_Records for the task_
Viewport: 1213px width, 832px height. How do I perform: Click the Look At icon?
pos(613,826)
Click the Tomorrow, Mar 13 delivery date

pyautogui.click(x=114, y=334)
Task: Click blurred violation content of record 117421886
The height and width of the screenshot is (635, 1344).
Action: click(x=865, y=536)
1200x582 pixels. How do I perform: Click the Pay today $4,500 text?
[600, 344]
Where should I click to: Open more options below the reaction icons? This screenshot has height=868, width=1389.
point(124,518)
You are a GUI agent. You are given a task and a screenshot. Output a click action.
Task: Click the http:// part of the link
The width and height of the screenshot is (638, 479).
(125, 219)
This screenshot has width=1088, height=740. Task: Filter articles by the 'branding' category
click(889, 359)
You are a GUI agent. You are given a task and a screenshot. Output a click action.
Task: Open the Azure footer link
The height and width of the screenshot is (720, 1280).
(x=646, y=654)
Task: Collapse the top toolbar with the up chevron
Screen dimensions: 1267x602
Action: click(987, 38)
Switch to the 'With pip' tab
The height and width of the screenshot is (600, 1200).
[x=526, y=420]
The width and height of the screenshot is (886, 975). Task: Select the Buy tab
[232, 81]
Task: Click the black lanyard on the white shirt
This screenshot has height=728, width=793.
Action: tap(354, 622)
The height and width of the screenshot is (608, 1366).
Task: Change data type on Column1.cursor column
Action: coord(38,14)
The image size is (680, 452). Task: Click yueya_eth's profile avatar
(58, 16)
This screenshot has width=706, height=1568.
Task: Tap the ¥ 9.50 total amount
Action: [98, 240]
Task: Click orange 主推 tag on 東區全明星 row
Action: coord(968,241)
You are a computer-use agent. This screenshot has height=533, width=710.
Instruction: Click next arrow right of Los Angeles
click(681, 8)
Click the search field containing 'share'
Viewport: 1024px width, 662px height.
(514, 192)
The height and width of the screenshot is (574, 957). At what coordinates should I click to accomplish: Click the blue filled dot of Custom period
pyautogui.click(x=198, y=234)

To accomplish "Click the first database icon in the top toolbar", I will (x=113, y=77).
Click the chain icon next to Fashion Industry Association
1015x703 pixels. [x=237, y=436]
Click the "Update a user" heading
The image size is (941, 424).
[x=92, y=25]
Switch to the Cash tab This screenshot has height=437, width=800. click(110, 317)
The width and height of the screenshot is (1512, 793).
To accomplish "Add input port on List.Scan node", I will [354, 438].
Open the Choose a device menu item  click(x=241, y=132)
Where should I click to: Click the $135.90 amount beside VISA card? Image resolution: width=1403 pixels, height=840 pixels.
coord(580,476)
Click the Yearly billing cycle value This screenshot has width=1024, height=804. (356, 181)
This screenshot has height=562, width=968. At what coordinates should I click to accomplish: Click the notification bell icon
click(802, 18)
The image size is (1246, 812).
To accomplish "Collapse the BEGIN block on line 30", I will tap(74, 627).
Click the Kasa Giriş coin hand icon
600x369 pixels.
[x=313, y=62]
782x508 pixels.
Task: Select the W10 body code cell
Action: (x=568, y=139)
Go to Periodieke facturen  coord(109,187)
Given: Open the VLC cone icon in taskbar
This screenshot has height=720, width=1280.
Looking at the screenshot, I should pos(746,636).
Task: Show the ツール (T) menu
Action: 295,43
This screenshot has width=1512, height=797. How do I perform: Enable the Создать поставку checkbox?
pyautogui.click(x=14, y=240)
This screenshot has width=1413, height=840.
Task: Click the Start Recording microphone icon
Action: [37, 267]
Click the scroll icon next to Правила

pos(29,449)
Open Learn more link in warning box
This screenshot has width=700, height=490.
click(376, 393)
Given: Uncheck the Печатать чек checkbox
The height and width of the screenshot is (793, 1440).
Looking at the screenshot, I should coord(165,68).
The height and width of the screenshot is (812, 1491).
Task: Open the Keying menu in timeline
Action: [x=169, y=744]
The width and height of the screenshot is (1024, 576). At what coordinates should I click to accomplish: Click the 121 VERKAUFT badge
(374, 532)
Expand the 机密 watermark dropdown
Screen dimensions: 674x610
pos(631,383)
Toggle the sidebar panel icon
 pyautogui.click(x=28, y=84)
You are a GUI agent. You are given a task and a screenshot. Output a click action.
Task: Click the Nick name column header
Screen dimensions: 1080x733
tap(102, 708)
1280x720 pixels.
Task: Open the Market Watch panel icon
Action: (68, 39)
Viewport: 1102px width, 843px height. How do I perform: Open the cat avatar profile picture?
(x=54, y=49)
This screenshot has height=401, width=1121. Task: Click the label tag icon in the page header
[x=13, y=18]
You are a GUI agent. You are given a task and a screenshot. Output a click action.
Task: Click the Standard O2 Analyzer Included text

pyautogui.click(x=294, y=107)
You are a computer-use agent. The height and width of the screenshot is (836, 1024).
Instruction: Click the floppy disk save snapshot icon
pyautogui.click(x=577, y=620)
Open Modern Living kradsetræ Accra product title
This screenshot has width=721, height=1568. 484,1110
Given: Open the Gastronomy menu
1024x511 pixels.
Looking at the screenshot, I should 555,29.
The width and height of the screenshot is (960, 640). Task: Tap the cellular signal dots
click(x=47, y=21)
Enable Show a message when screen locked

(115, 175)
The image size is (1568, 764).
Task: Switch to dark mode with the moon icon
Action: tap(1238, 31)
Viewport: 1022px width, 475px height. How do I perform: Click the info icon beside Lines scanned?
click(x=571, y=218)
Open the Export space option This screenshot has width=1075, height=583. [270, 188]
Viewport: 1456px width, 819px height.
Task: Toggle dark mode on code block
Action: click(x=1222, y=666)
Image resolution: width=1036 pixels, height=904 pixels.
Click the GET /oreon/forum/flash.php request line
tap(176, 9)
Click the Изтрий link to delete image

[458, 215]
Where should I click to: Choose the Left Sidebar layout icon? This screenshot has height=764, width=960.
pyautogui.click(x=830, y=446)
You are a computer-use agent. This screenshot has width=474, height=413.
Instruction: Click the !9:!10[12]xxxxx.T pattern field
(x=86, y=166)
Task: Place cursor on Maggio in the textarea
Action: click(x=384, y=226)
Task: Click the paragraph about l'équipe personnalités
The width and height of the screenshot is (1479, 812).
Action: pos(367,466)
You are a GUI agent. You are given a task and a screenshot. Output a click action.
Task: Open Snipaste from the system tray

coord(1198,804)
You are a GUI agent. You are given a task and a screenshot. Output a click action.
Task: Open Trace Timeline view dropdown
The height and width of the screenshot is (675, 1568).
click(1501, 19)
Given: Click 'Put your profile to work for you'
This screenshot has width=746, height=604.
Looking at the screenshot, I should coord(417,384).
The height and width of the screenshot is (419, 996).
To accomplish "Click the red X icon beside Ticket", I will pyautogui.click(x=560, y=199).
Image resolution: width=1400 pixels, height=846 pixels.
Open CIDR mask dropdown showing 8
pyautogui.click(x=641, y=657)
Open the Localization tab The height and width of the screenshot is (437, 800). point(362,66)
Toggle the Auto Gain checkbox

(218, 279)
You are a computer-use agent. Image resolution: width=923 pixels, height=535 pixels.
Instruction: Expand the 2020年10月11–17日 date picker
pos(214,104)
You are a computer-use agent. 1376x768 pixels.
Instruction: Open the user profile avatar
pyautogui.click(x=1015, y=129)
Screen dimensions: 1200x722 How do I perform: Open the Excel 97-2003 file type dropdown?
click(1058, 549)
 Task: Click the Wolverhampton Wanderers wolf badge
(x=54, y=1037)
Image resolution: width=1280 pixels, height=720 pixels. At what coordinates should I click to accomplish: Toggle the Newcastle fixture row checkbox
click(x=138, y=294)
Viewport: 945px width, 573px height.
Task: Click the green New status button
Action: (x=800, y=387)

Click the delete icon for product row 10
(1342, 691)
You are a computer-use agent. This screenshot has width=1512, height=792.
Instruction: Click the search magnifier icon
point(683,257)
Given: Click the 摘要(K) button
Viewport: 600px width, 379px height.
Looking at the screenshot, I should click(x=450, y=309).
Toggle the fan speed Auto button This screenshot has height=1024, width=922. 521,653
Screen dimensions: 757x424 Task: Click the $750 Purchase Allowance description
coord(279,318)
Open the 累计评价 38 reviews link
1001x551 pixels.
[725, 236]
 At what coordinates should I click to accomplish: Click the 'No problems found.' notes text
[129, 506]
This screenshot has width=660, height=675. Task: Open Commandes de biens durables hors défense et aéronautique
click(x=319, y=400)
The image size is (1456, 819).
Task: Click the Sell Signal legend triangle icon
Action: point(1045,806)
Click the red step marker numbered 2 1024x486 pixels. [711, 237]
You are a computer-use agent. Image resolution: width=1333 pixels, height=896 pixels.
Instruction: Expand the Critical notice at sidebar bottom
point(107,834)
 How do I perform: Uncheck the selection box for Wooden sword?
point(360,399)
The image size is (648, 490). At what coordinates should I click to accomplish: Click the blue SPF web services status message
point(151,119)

_What the exercise asks_
Can you lay out the lines above as a numbered list, from the one containing "Viewport: 1022px width, 475px" through the one containing "click(1501, 19)", leaving out any blank lines?

_Solution_
1. Viewport: 1022px width, 475px height. How do I perform: Click the info icon beside Lines scanned?
2. click(x=571, y=218)
3. Open the Export space option This screenshot has width=1075, height=583. [270, 188]
4. Viewport: 1456px width, 819px height.
5. Task: Toggle dark mode on code block
6. Action: click(x=1222, y=666)
7. Image resolution: width=1036 pixels, height=904 pixels.
8. Click the GET /oreon/forum/flash.php request line
9. tap(176, 9)
10. Click the Изтрий link to delete image
11. [458, 215]
12. Where should I click to: Choose the Left Sidebar layout icon? This screenshot has height=764, width=960.
13. pyautogui.click(x=830, y=446)
14. You are a computer-use agent. This screenshot has width=474, height=413.
15. Instruction: Click the !9:!10[12]xxxxx.T pattern field
16. (x=86, y=166)
17. Task: Place cursor on Maggio in the textarea
18. Action: click(x=384, y=226)
19. Task: Click the paragraph about l'équipe personnalités
20. The width and height of the screenshot is (1479, 812).
21. Action: pos(367,466)
22. You are a GUI agent. You are given a task and a screenshot. Output a click action.
23. Task: Open Snipaste from the system tray
24. coord(1198,804)
25. You are a GUI agent. You are given a task and a screenshot. Output a click action.
26. Task: Open Trace Timeline view dropdown
27. The height and width of the screenshot is (675, 1568).
28. click(1501, 19)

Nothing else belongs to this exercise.